Martin echó una última ojeada para comprobar el color y la marca del coche. Lo vio girar en redondo en la zona de aparcamiento, y tomó nota del número de matrícula.

Luego, cuando el automóvil enfiló la calle sin salida, para alejarse despacio por donde había venido, Martin dio media vuelta y arrancó a correr hacia su coche.

El inspector atravesó a toda prisa los arbustos y la maleza como un jugador de fútbol americano con el balón. Saltó por encima de una roca y avanzó trabajosamente sobre trozos sueltos de pizarra, luchando contra todo cuanto se interponía en su camino. Le daba igual el estrépito que hacía, así como los animales pequeños que se espantaban y salían huyendo mientras él seguía adelante a toda velocidad.

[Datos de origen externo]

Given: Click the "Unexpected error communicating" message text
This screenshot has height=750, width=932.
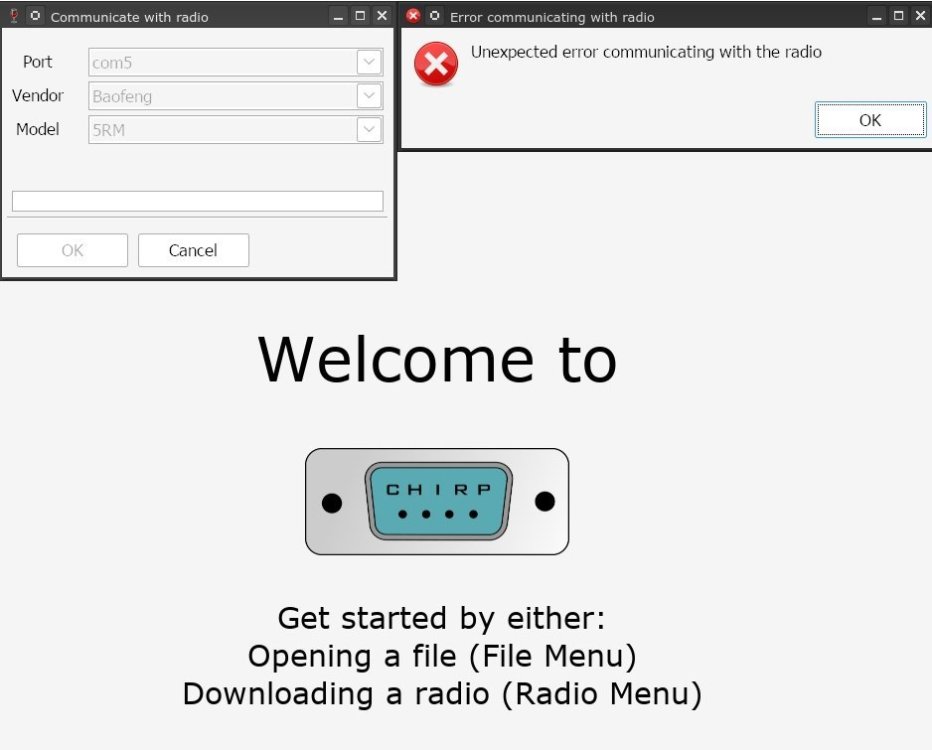Looking at the screenshot, I should [646, 52].
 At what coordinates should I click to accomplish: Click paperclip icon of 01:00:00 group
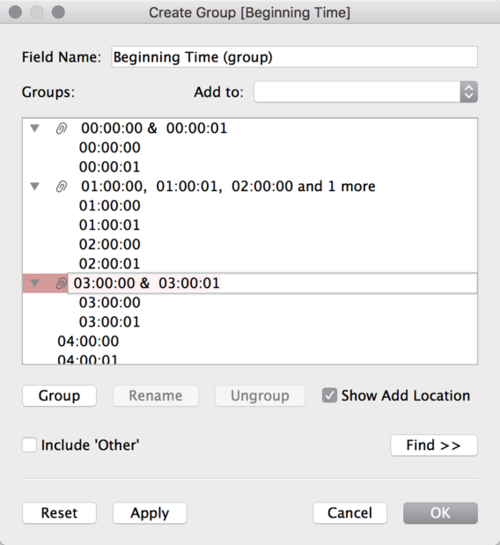pyautogui.click(x=61, y=187)
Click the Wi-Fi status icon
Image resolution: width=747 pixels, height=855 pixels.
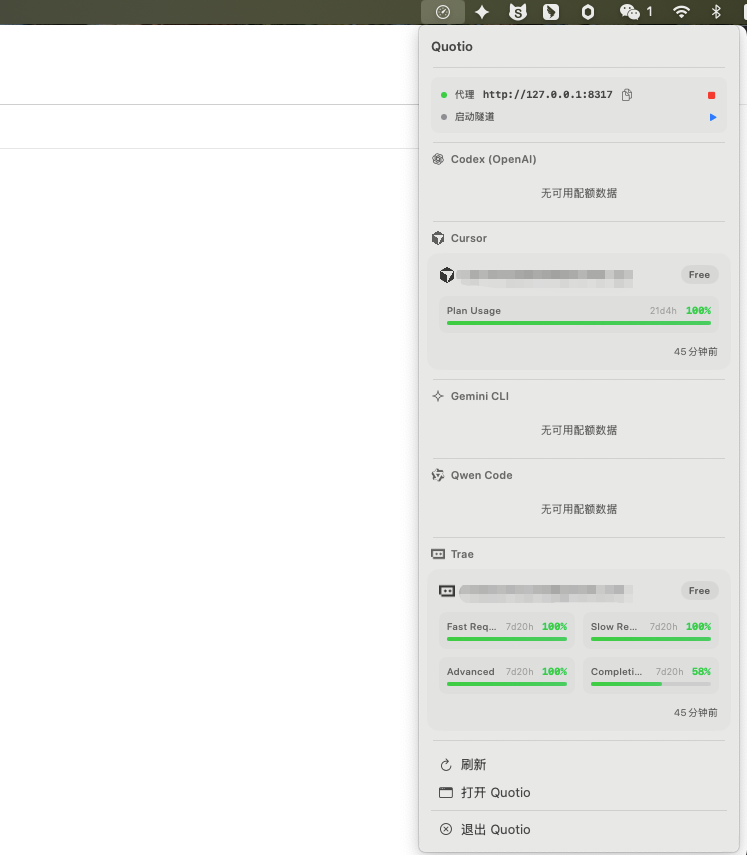click(x=681, y=12)
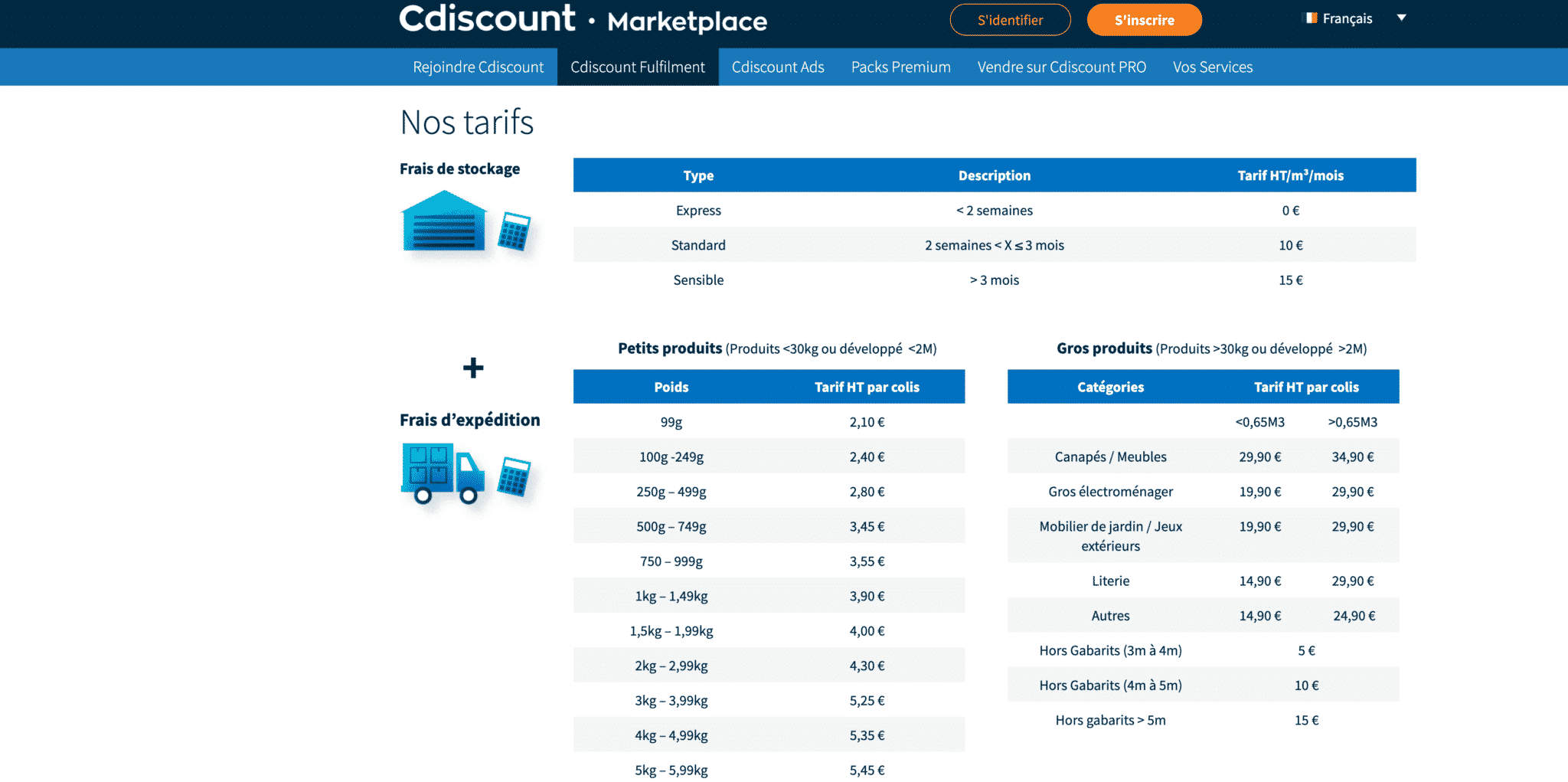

Ya estaba visualizando el recorrido del coche que había recogido a Susan, intentando prever en qué dirección viraría el conductor y cuándo llegaría el momento en que se desviaría por sorpresa de la ruta hacia el aeropuerto. «Le dirá que se trata de un atajo, y ella no sabrá lo suficiente para percatarse de la verdad.» Martin, resollando por el esfuerzo de su carrera, sabía que debía darles alcance antes de que el asesino tomase ese desvío. Tenía que estar allí, pisándole los talones, justo en el instante en que el padre de Jeffrey virase hacia la muerte.